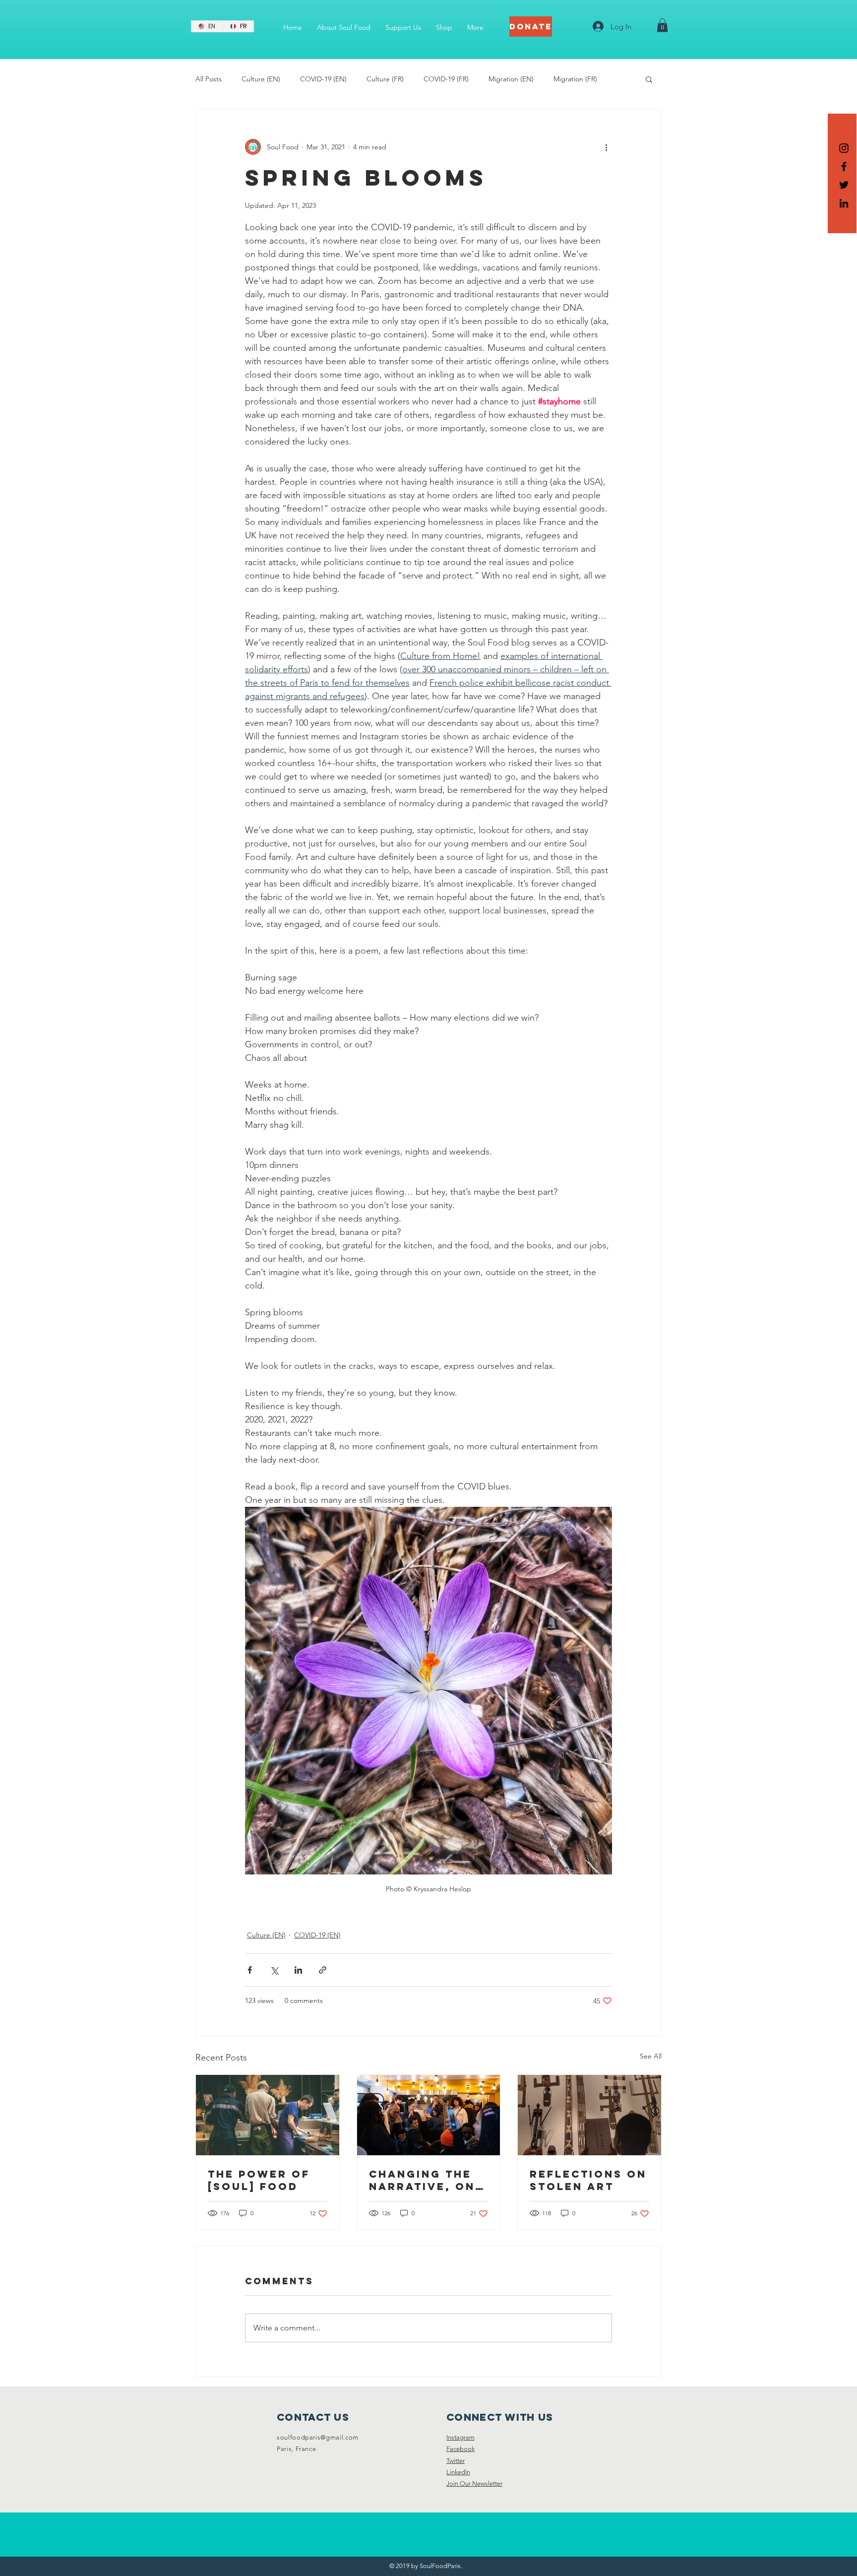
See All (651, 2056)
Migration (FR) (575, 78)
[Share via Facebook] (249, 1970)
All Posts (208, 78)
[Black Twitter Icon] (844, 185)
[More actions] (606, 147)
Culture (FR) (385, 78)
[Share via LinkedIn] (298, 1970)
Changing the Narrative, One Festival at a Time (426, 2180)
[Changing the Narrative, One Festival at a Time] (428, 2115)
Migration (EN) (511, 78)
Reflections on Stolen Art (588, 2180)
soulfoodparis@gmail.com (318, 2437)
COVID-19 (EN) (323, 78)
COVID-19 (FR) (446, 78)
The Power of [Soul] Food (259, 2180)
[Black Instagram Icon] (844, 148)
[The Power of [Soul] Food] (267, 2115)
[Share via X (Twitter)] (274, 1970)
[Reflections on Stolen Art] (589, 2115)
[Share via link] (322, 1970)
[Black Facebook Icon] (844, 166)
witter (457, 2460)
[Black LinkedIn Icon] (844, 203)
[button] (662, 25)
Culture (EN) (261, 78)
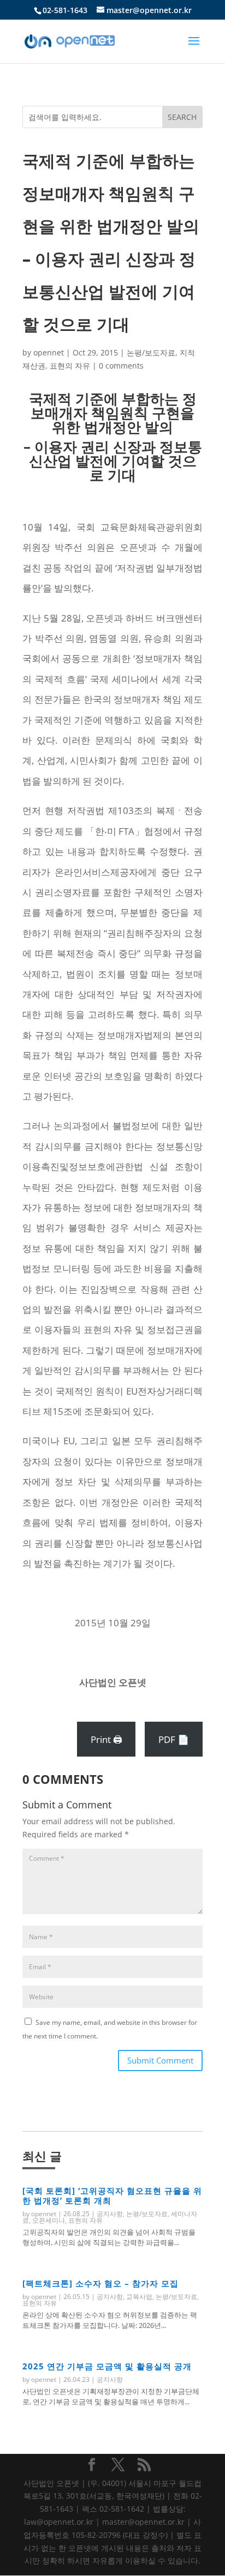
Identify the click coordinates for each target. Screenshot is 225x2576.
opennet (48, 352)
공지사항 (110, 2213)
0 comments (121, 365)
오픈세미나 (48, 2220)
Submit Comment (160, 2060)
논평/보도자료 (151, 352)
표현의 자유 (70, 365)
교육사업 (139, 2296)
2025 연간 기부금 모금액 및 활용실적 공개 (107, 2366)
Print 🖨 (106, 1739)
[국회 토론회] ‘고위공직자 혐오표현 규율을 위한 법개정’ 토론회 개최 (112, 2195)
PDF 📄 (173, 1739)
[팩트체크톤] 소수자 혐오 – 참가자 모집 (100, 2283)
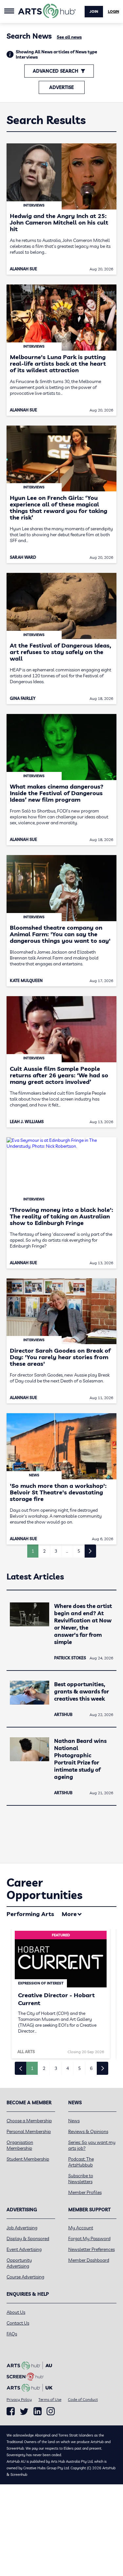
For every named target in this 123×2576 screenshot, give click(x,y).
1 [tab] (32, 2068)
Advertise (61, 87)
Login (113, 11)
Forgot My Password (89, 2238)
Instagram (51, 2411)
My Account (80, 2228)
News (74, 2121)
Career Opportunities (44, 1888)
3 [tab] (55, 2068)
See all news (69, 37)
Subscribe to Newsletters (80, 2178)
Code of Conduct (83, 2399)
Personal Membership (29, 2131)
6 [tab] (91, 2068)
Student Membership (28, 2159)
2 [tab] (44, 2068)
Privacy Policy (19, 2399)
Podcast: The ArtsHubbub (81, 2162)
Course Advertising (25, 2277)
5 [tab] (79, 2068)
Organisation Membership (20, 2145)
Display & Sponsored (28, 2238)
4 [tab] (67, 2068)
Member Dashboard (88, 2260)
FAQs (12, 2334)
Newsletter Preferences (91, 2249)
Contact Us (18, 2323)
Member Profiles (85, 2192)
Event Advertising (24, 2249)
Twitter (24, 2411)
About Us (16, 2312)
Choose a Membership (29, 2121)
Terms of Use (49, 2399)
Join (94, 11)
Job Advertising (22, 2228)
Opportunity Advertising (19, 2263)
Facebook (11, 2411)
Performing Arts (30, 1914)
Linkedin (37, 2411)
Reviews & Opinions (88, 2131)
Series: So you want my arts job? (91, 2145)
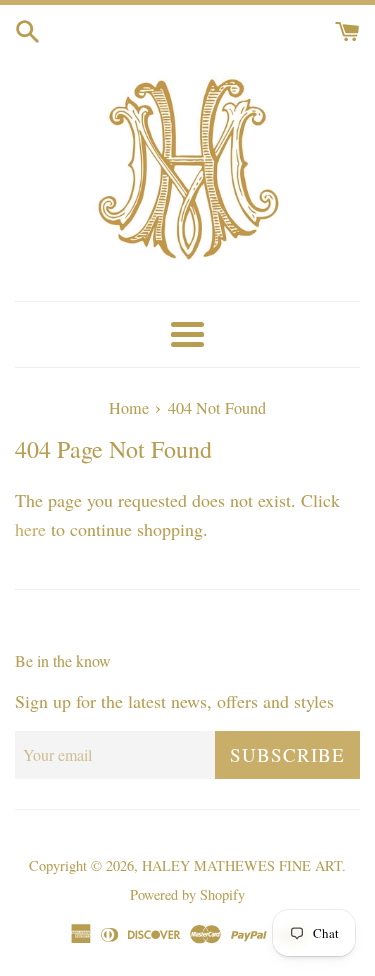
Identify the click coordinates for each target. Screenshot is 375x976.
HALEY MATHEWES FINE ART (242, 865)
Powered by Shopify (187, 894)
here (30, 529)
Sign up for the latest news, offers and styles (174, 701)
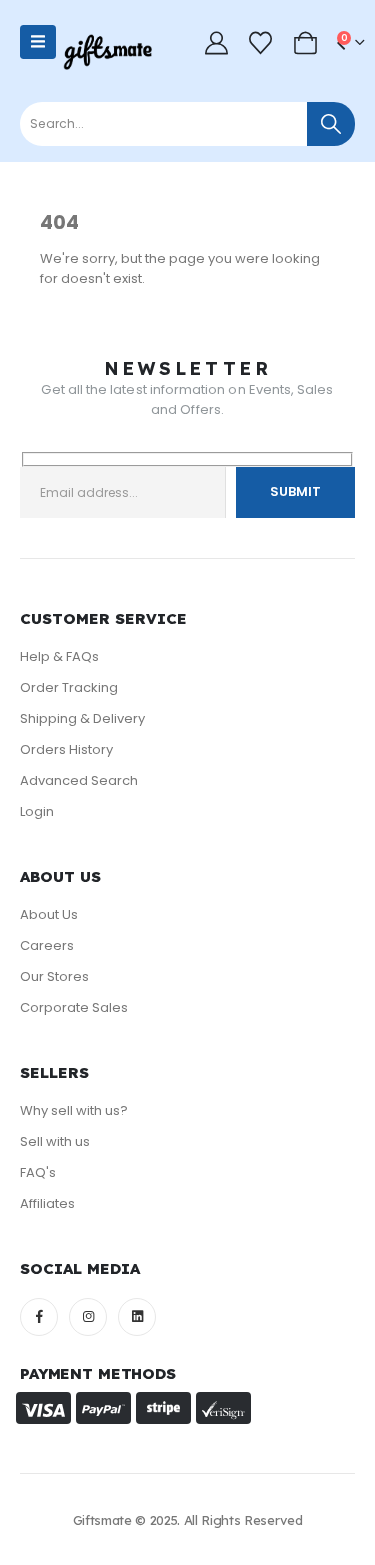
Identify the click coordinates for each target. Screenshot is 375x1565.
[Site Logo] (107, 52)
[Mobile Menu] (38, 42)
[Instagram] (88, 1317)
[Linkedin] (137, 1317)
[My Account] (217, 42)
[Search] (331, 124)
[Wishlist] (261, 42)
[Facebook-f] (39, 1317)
★ ★ ★ ★
- Exercise details -
Work through the records above and count the lines that hold the string "Stolen". Please give only that figure.

- Answer to this problem -
2